[Material for this exercise]
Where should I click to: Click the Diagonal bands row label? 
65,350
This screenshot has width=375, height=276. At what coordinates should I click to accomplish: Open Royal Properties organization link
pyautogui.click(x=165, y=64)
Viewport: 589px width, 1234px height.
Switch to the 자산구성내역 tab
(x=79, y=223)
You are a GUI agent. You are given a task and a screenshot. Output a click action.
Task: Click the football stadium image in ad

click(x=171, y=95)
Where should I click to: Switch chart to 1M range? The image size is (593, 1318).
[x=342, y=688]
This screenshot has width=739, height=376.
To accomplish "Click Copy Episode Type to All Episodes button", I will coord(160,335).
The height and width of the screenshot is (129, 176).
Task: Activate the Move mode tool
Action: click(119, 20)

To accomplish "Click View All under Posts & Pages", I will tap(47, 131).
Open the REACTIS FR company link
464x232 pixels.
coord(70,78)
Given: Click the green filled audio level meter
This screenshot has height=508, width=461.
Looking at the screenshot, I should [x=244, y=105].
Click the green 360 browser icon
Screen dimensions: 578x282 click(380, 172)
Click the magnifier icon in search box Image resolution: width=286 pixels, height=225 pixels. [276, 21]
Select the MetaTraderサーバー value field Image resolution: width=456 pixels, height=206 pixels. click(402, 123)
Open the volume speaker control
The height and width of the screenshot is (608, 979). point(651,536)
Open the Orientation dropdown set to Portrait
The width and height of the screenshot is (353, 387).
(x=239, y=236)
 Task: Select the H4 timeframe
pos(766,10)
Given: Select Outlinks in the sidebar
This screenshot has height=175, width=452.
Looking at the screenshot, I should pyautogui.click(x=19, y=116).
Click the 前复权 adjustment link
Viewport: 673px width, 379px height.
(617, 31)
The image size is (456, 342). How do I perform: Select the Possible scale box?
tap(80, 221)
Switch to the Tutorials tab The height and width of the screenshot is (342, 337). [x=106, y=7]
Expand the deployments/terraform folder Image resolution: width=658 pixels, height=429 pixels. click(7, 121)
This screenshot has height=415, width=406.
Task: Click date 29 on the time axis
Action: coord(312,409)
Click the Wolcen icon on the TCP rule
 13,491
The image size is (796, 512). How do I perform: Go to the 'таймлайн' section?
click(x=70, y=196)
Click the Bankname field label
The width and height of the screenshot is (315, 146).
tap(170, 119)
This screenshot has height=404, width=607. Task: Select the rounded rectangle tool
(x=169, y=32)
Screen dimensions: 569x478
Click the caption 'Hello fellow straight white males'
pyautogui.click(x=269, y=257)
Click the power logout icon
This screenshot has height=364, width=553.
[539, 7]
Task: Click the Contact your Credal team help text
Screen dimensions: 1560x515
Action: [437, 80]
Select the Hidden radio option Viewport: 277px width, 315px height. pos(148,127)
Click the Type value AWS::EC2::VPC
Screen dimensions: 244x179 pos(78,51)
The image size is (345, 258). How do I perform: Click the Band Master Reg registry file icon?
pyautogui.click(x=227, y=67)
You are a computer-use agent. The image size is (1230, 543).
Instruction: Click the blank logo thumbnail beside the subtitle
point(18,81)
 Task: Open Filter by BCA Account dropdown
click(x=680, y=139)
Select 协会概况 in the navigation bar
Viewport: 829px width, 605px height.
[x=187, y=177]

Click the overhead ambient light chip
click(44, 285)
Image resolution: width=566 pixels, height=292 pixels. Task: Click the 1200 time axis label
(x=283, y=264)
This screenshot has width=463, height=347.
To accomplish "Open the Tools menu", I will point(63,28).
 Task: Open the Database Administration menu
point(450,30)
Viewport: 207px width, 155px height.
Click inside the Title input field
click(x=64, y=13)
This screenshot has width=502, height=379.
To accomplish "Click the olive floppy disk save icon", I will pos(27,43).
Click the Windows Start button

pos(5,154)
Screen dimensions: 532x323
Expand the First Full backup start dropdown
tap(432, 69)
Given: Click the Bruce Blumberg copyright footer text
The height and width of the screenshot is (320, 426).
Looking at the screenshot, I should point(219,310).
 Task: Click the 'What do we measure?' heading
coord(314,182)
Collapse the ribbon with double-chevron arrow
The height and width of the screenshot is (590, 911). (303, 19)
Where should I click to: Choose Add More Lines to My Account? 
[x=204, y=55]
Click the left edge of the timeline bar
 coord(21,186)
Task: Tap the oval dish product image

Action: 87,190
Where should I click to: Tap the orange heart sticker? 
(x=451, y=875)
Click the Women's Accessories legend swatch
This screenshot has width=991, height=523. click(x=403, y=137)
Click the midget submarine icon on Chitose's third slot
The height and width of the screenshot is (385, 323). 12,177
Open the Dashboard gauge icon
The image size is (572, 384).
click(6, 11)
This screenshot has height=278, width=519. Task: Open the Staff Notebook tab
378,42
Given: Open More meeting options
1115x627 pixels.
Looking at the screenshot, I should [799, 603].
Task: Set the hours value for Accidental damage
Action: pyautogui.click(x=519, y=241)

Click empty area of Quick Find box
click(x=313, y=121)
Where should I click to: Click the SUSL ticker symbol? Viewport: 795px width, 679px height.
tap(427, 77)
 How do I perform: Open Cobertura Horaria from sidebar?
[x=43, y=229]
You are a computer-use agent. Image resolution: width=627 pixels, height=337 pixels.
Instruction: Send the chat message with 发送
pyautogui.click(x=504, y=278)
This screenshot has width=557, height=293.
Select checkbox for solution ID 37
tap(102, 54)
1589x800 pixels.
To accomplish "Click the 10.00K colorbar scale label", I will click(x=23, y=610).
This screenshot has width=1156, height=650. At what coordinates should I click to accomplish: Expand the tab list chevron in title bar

[Task objective] Write the listing out again, exactly as it reads.

[Expected answer]
Where should I click to: Click the Diagonal bands row label? 
65,350
This screenshot has width=375, height=276. At what coordinates should I click to accomplish: Open Royal Properties organization link
pyautogui.click(x=165, y=64)
Viewport: 589px width, 1234px height.
Switch to the 자산구성내역 tab
(x=79, y=223)
You are a GUI agent. You are given a task and a screenshot. Output a click action.
Task: Click the football stadium image in ad

click(x=171, y=95)
Where should I click to: Switch chart to 1M range? The image size is (593, 1318).
[x=342, y=688]
This screenshot has width=739, height=376.
To accomplish "Click Copy Episode Type to All Episodes button", I will coord(160,335).
The height and width of the screenshot is (129, 176).
Task: Activate the Move mode tool
Action: click(119, 20)

To accomplish "Click View All under Posts & Pages", I will tap(47, 131).
Open the REACTIS FR company link
464x232 pixels.
coord(70,78)
Given: Click the green filled audio level meter
This screenshot has height=508, width=461.
Looking at the screenshot, I should [x=244, y=105].
Click the green 360 browser icon
Screen dimensions: 578x282 click(380, 172)
Click the magnifier icon in search box Image resolution: width=286 pixels, height=225 pixels. [276, 21]
Select the MetaTraderサーバー value field Image resolution: width=456 pixels, height=206 pixels. click(402, 123)
Open the volume speaker control
The height and width of the screenshot is (608, 979). point(651,536)
Open the Orientation dropdown set to Portrait
The width and height of the screenshot is (353, 387).
(x=239, y=236)
 Task: Select the H4 timeframe
pos(766,10)
Given: Select Outlinks in the sidebar
This screenshot has height=175, width=452.
Looking at the screenshot, I should pyautogui.click(x=19, y=116).
Click the 前复权 adjustment link
Viewport: 673px width, 379px height.
(617, 31)
The image size is (456, 342). How do I perform: Select the Possible scale box?
tap(80, 221)
Switch to the Tutorials tab The height and width of the screenshot is (342, 337). [x=106, y=7]
Expand the deployments/terraform folder Image resolution: width=658 pixels, height=429 pixels. click(7, 121)
This screenshot has height=415, width=406.
Task: Click date 29 on the time axis
Action: coord(312,409)
Click the Wolcen icon on the TCP rule
 13,491
The image size is (796, 512). How do I perform: Go to the 'таймлайн' section?
click(x=70, y=196)
Click the Bankname field label
The width and height of the screenshot is (315, 146).
tap(170, 119)
This screenshot has height=404, width=607. Task: Select the rounded rectangle tool
(x=169, y=32)
Screen dimensions: 569x478
Click the caption 'Hello fellow straight white males'
pyautogui.click(x=269, y=257)
Click the power logout icon
This screenshot has height=364, width=553.
[539, 7]
Task: Click the Contact your Credal team help text
Screen dimensions: 1560x515
Action: [437, 80]
Select the Hidden radio option Viewport: 277px width, 315px height. pos(148,127)
Click the Type value AWS::EC2::VPC
Screen dimensions: 244x179 pos(78,51)
The image size is (345, 258). How do I perform: Click the Band Master Reg registry file icon?
pyautogui.click(x=227, y=67)
You are a computer-use agent. The image size is (1230, 543).
Instruction: Click the blank logo thumbnail beside the subtitle
point(18,81)
 Task: Open Filter by BCA Account dropdown
click(x=680, y=139)
Select 协会概况 in the navigation bar
Viewport: 829px width, 605px height.
[x=187, y=177]

Click the overhead ambient light chip
click(44, 285)
Image resolution: width=566 pixels, height=292 pixels. Task: Click the 1200 time axis label
(x=283, y=264)
This screenshot has width=463, height=347.
To accomplish "Open the Tools menu", I will point(63,28).
 Task: Open the Database Administration menu
point(450,30)
Viewport: 207px width, 155px height.
Click inside the Title input field
click(x=64, y=13)
This screenshot has width=502, height=379.
To accomplish "Click the olive floppy disk save icon", I will pos(27,43).
Click the Windows Start button

pos(5,154)
Screen dimensions: 532x323
Expand the First Full backup start dropdown
tap(432, 69)
Given: Click the Bruce Blumberg copyright footer text
The height and width of the screenshot is (320, 426).
Looking at the screenshot, I should point(219,310).
 Task: Click the 'What do we measure?' heading
coord(314,182)
Collapse the ribbon with double-chevron arrow
The height and width of the screenshot is (590, 911). (303, 19)
Where should I click to: Choose Add More Lines to My Account? 
[x=204, y=55]
Click the left edge of the timeline bar
 coord(21,186)
Task: Tap the oval dish product image

Action: 87,190
Where should I click to: Tap the orange heart sticker? 
(x=451, y=875)
Click the Women's Accessories legend swatch
This screenshot has width=991, height=523. click(x=403, y=137)
Click the midget submarine icon on Chitose's third slot
The height and width of the screenshot is (385, 323). 12,177
Open the Dashboard gauge icon
The image size is (572, 384).
click(6, 11)
This screenshot has height=278, width=519. Task: Open the Staff Notebook tab
378,42
Given: Open More meeting options
1115x627 pixels.
Looking at the screenshot, I should [799, 603].
Task: Set the hours value for Accidental damage
Action: pyautogui.click(x=519, y=241)

Click empty area of Quick Find box
click(x=313, y=121)
Where should I click to: Click the SUSL ticker symbol? Viewport: 795px width, 679px height.
tap(427, 77)
 How do I perform: Open Cobertura Horaria from sidebar?
[x=43, y=229]
You are a computer-use agent. Image resolution: width=627 pixels, height=337 pixels.
Instruction: Send the chat message with 发送
pyautogui.click(x=504, y=278)
This screenshot has width=557, height=293.
Select checkbox for solution ID 37
tap(102, 54)
1589x800 pixels.
To accomplish "Click the 10.00K colorbar scale label", I will click(x=23, y=610).
This screenshot has width=1156, height=650. At what coordinates should I click to accomplish: Expand the tab list chevron in title bar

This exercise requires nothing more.